***** EXCERPT TO READ

To help sufferers of nightmare disorder and nightmares associated with post-traumatic stress disorder (PTSD), the US Food and Drug Administration (FDA) has given marketing authorization for a wearable device that assists in reducing sleep disturbances associated with nightmares.
Called Nightware, the device is a digital therapeutic that involves the use of an Apple Watch and an Apple iPhone which are connected to a software application and the Nightware server.
The prescription app monitors the wearer’s heart rate and movement as they sleep. If they experience a nightmare, the device nudges the person out of the dream through gentle touch vibrations from the smartwatch, without completely waking them up. The intervention intends to disrupt the nightmare, and not a person’s actual sleep.
Nightware has been approved for adults 22 years or older who suffer from nightmares related to a sleep disorder or PTSD.
The app had been designated a breakthrough device by the FDA in May 2019 for its goal of helping people with PTSD. The federal agency has now granted the maker of the device, Nightware Inc., marketing clearance through the de novo premarket review pathway for new low- to moderate-risk devices.
“Sleep is an essential part of a person’s daily routine. However, certain adults who have a nightmare disorder or who experience nightmares from PTSD are not able to get the rest they need,” said Carlos Pena, director of the FDA’s Office of Neurological and Physical Medicine Devices, in a press announcement from the agency.
“Today’s authorization offers a new, low-risk treatment option that uses digital technology in an effort to provide temporary relief from sleep disturbance related to nightmares.”

**********
***** DATA EXCERPTS

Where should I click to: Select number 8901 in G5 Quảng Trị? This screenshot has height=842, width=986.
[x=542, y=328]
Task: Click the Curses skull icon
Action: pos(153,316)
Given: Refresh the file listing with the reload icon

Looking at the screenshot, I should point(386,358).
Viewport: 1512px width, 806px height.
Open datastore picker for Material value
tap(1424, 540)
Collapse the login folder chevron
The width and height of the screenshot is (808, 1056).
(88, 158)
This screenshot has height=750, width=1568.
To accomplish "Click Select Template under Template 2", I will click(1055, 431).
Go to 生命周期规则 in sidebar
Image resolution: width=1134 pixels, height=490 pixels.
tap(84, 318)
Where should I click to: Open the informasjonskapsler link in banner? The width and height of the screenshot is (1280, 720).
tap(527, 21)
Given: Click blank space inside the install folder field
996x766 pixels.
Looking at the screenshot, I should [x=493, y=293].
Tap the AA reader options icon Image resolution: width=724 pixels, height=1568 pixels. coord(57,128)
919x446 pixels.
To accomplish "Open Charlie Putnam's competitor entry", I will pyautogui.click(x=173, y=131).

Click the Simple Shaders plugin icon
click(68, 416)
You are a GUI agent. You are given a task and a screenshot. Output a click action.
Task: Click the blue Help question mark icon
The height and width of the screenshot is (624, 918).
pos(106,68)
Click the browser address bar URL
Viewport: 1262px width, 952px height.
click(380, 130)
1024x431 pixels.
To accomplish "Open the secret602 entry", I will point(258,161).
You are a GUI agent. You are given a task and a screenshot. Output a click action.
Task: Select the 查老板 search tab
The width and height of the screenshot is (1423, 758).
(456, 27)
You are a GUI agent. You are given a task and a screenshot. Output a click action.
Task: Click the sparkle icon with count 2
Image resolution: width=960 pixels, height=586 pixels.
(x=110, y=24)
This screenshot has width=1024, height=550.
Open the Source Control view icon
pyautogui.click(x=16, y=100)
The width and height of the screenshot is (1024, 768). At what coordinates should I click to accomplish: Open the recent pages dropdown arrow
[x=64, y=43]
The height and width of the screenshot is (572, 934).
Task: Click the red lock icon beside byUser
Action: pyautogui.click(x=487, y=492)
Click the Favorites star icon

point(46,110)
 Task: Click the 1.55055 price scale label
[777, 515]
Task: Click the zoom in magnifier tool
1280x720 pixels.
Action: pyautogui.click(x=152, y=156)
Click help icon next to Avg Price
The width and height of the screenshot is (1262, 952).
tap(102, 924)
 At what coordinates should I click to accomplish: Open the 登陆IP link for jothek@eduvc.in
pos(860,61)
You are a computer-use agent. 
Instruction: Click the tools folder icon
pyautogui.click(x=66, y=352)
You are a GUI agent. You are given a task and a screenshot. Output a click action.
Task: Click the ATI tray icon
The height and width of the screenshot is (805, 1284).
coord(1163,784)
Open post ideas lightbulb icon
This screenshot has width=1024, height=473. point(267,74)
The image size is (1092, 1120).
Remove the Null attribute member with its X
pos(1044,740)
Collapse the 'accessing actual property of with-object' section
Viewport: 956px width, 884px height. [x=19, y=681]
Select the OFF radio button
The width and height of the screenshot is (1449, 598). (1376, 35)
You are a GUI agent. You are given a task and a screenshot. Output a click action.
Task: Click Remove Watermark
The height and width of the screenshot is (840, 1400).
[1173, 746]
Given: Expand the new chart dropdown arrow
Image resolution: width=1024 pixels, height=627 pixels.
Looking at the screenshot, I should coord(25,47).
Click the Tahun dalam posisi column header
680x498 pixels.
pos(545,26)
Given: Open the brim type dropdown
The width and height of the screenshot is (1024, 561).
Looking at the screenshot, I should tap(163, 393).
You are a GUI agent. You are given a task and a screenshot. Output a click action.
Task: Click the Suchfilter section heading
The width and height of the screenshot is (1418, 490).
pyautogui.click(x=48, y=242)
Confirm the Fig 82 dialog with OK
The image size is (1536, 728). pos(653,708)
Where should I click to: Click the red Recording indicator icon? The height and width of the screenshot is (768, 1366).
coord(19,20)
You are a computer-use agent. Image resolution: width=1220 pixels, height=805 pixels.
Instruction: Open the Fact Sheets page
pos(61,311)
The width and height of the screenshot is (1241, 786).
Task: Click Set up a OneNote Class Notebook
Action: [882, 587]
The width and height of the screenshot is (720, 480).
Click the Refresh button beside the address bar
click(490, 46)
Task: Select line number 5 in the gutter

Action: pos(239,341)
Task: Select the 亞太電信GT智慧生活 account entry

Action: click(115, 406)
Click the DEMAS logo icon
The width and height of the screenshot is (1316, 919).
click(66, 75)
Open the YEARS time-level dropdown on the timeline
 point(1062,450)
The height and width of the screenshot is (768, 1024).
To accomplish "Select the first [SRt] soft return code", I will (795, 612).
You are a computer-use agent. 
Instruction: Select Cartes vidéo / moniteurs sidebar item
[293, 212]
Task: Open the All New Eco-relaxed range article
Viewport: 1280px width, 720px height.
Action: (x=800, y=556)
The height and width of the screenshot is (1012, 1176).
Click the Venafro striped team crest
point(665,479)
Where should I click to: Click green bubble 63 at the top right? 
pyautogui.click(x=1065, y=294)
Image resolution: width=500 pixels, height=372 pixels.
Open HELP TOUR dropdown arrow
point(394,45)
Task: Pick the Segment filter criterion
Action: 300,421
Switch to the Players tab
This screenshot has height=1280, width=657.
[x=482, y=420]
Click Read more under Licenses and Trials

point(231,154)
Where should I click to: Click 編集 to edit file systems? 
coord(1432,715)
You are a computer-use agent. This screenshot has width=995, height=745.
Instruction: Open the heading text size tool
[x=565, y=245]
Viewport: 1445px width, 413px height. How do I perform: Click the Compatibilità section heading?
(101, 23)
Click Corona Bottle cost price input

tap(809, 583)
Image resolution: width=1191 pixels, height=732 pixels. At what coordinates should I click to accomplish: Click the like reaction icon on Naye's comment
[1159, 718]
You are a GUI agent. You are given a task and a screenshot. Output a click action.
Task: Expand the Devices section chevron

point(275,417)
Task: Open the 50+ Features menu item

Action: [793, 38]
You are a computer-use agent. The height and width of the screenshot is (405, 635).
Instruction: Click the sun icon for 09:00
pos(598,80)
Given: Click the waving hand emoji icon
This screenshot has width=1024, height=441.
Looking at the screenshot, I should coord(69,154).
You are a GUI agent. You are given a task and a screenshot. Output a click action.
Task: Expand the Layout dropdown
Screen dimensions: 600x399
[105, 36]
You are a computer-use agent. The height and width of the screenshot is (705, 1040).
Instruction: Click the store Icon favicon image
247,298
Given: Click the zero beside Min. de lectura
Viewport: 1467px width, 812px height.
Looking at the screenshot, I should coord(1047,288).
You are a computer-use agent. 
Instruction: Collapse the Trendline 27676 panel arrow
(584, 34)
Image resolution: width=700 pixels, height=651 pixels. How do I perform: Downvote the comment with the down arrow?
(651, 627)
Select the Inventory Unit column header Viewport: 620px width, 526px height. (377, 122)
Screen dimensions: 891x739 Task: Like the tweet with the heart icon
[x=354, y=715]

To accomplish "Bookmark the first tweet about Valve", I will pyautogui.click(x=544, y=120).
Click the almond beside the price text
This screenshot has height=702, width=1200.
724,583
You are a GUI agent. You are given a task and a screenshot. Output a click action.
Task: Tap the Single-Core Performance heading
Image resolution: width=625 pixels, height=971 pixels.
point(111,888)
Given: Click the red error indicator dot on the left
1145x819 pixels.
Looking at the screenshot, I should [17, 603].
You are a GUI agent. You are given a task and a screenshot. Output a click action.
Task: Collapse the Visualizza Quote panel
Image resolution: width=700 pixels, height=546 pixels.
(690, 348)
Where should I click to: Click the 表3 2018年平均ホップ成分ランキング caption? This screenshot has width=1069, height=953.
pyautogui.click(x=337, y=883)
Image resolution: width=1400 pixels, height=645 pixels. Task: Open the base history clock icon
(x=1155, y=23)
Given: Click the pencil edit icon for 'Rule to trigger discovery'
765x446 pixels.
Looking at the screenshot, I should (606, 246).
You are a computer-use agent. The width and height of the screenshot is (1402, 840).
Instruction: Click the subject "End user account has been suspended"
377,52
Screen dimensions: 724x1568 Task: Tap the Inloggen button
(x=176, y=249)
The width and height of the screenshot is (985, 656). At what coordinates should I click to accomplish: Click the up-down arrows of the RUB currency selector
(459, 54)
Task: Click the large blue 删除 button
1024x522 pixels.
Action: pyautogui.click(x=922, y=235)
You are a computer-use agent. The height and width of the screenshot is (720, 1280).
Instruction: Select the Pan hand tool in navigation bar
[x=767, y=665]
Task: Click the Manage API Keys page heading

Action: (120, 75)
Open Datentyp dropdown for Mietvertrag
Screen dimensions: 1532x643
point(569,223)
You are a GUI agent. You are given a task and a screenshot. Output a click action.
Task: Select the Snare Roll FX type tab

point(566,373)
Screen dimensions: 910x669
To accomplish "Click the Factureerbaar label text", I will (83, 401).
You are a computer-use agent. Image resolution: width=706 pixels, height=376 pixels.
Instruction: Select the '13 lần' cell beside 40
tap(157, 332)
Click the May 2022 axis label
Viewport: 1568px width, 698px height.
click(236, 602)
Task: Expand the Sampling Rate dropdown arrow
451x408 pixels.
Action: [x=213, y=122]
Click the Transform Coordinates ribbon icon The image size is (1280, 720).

**********

Can you copy the passage of the Nightware article starting at "To help sufferers" and ending at "the Nightware server."?

* **TASK OUTPUT**
To help sufferers of nightmare disorder and nightmares associated with post-traumatic stress disorder (PTSD), the US Food and Drug Administration (FDA) has given marketing authorization for a wearable device that assists in reducing sleep disturbances associated with nightmares.
Called Nightware, the device is a digital therapeutic that involves the use of an Apple Watch and an Apple iPhone which are connected to a software application and the Nightware server.